• **SELECTED PASSAGE**

%%

System/Method Variations
• The present invention anticipates a wide variety of variations in the basic theme of emergency. The examples presented previously do not represent the entire scope of possible usages. They are meant to cite a few of the almost limitless possibilities.
• This basic system and method may be augmented with a variety of ancillary embodiments, including but not limited to:
• • An embodiment wherein said ECDs further comprises a local database (LDB), a graphical user interface (GUI) with a pointing device and a microprocessor that computes instructions read from a computer readable media.
  • An embodiment wherein said users interface with a web browser selectable by said pointing device to update said records in said EDBs.
  • An embodiment wherein said EDBs further comprises an operations database (ODB), a resources database (RDB), an equipment database (EDB), a transport database (TDB), and a project database (PDB).
  • An embodiment wherein said ERA further prioritizes work orders based on predetermined criteria.
  • An embodiment wherein said EMP is further configured to be in real time communication with a transponder coupled to a power generator.
  • An embodiment wherein said EMP is further configured to detect changes in said power generator functioning.
  • An embodiment wherein said EMA is further configured to provide real time updates to said stakeholders.
  • An embodiment wherein said EMP detects changes in work orders and reacts dynamically to alert said stakeholders.

%%

• **LISTED ENTRIES**
%%

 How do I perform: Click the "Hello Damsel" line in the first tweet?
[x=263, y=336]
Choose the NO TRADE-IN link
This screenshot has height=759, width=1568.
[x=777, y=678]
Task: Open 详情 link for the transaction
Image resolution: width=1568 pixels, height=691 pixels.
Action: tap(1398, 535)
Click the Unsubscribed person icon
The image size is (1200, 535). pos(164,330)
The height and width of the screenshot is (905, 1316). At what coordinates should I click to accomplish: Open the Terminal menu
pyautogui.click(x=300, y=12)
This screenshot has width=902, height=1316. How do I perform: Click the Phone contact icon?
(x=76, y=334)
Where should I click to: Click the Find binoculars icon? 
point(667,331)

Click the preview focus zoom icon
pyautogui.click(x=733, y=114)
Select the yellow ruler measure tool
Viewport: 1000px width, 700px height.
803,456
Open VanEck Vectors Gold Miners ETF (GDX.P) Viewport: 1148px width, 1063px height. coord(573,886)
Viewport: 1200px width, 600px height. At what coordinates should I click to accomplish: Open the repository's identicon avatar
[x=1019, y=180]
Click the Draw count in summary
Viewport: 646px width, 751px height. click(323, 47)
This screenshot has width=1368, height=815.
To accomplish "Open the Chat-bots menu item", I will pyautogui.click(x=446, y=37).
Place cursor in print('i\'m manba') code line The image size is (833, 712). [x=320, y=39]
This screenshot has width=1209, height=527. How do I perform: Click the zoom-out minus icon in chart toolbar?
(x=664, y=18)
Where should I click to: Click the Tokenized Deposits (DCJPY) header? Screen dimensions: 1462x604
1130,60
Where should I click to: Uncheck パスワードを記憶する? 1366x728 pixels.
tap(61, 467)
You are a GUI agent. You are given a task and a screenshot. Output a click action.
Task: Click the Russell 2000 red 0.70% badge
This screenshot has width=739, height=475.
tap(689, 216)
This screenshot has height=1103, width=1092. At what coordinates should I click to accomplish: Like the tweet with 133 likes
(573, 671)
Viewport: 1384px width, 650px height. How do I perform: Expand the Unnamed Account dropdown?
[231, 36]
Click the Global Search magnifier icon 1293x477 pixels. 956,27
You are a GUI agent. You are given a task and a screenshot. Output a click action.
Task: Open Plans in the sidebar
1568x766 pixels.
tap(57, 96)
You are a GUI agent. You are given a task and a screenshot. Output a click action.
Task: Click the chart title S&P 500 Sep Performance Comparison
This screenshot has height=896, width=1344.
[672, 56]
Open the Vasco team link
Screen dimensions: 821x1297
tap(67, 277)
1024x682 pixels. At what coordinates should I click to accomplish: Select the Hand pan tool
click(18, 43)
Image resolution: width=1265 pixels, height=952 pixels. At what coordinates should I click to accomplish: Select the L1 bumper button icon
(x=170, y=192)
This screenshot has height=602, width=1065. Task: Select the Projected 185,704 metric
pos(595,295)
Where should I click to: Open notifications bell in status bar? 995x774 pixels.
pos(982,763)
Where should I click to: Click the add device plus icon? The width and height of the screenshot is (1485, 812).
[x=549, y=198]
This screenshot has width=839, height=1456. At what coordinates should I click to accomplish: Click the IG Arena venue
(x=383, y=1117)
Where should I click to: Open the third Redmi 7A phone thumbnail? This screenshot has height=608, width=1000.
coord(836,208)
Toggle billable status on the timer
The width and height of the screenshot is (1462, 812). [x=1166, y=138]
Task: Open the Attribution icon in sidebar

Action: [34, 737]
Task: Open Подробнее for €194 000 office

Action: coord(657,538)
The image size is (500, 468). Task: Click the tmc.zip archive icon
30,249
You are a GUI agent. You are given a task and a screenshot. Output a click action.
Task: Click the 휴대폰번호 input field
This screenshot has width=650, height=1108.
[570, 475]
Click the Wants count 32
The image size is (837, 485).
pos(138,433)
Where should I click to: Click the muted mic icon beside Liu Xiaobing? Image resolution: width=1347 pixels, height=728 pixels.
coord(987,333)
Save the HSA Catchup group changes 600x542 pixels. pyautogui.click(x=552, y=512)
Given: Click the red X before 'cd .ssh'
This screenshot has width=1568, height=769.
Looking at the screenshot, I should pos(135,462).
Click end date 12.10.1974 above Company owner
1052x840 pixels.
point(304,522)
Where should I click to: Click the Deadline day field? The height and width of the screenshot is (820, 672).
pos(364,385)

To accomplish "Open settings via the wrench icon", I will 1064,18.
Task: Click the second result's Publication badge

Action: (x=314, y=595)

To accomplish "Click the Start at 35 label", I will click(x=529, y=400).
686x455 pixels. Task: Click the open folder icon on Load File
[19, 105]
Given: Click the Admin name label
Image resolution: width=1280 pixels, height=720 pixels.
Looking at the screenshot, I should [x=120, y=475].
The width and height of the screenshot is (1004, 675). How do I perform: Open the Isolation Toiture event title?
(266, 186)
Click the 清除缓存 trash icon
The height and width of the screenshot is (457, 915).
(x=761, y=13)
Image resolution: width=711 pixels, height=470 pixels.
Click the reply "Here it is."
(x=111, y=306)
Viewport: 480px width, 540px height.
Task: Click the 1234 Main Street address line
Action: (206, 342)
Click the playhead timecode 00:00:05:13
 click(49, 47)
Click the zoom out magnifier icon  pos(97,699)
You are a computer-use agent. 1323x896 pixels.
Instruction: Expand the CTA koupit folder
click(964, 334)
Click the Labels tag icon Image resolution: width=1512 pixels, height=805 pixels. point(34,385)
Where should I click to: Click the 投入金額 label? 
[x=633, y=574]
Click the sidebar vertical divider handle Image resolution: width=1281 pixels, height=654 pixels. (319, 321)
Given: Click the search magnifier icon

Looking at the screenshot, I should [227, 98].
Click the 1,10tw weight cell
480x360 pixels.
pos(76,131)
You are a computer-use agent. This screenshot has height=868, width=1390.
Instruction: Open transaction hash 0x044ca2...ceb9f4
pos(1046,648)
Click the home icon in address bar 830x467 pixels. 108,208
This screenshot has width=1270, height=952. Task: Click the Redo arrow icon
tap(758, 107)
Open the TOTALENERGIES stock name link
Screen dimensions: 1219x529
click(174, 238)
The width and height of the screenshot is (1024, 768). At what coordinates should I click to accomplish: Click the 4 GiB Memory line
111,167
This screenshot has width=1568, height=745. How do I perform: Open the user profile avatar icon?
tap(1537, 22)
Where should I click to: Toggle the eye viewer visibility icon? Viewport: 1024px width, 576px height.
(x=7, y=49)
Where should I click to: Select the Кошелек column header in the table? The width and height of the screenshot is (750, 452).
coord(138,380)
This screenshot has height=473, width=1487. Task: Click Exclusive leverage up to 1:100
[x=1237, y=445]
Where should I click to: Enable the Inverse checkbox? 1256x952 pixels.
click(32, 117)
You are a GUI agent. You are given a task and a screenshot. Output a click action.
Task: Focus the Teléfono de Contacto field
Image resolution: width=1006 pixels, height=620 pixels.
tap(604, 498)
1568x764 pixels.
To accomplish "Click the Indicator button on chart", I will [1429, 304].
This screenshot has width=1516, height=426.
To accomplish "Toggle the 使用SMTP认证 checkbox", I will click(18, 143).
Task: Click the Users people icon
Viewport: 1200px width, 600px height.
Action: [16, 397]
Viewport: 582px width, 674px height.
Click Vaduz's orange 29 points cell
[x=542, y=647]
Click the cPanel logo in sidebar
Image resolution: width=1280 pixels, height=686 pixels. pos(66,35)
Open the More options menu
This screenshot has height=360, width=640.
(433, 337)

%%

• **WHAT NEEDS TO BE DONE**
In the passage on system and method variations, what is the EMP further configured to be in real-time communication with? The items are separate material and unrelated to the passage on system and method variations.

• **SOLUTION TO THIS TASK**
A transponder coupled to a power generator.